-- Given task --
Show every line in the entries below that contains the string "agent", copying each one in full. Case counts.

-- Records shown --
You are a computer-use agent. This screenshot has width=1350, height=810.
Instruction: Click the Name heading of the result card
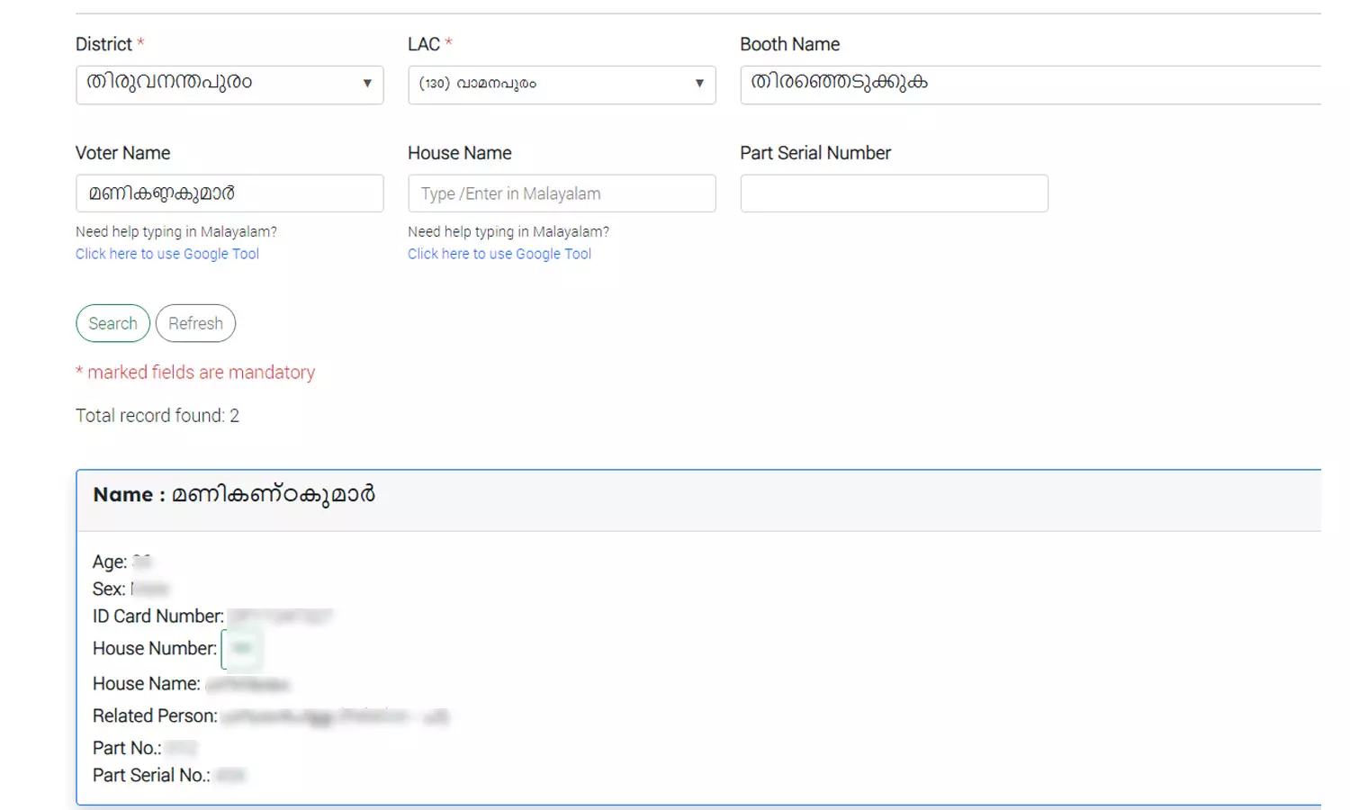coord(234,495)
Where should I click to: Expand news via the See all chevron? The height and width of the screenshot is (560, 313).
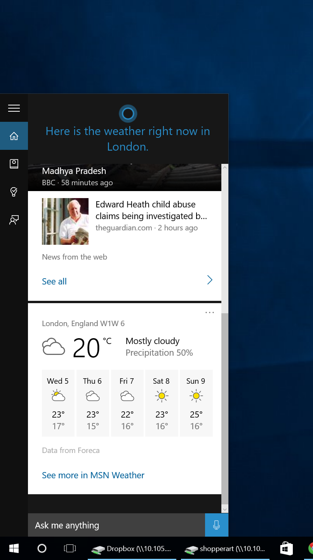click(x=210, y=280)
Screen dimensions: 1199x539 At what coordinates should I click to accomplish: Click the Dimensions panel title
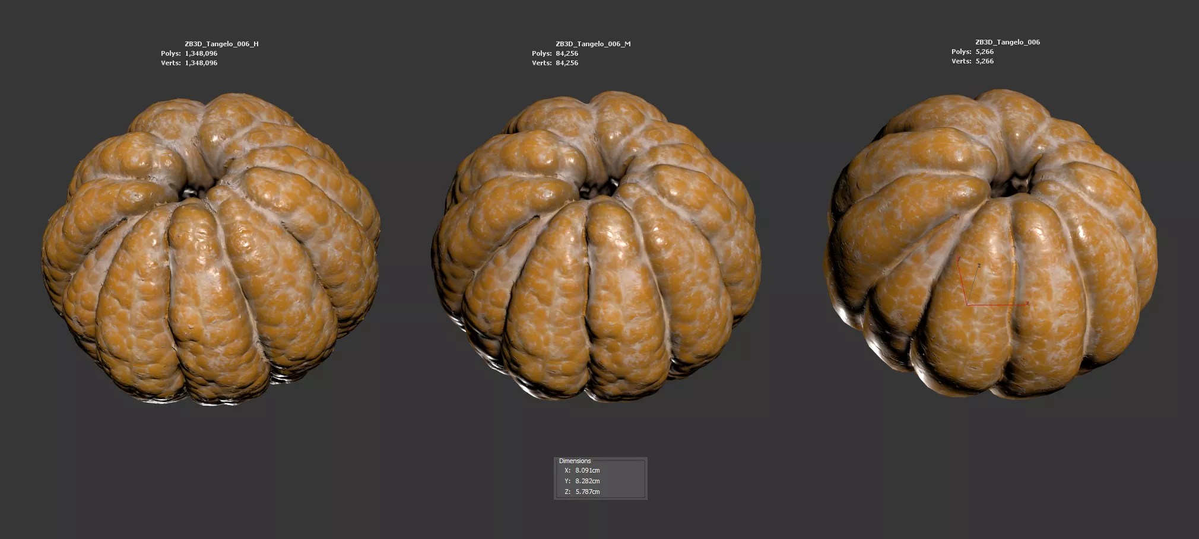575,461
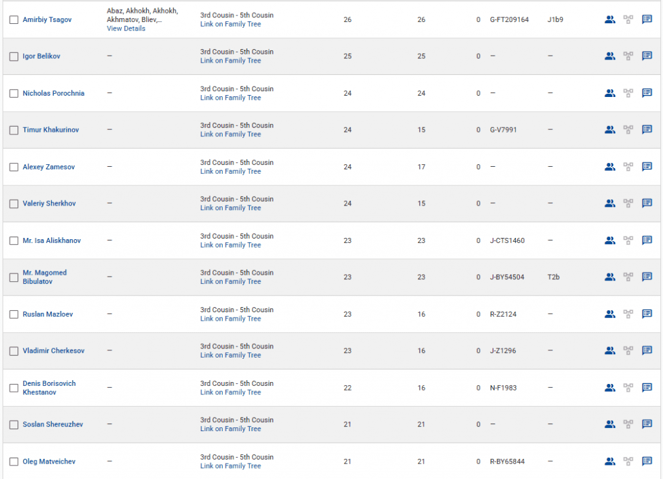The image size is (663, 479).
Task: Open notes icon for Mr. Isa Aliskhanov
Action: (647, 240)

...

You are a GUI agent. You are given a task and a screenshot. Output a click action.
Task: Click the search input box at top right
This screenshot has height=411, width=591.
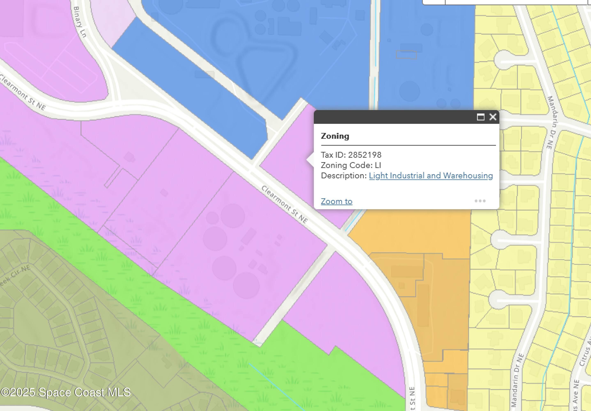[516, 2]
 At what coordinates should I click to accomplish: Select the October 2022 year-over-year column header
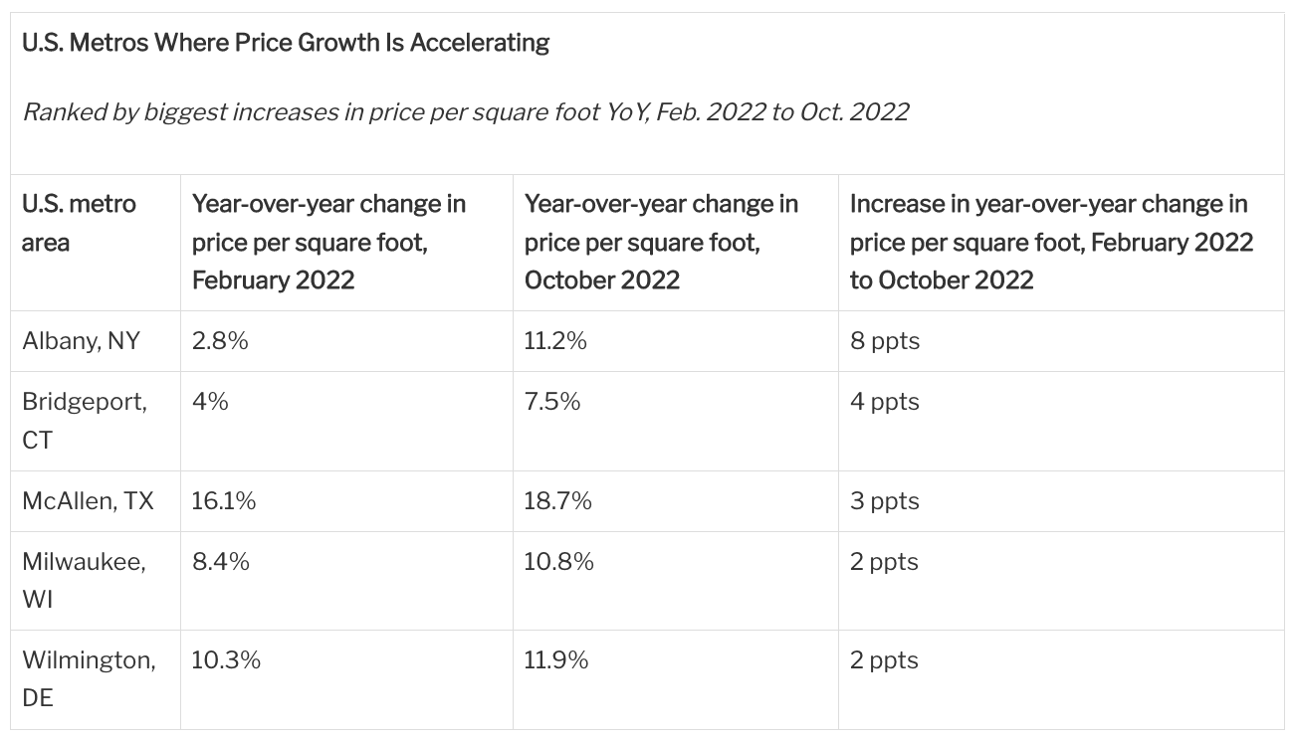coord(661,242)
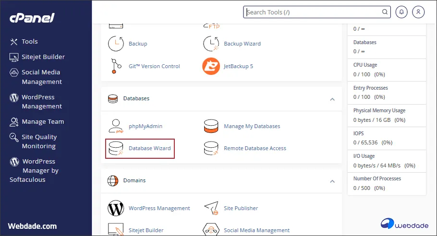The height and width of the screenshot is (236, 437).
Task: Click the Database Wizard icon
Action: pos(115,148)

-- Answer in full --
You are a computer-use agent. This screenshot has width=1350, height=810.
You are a GUI agent. You are given a task and a screenshot. Output a click action.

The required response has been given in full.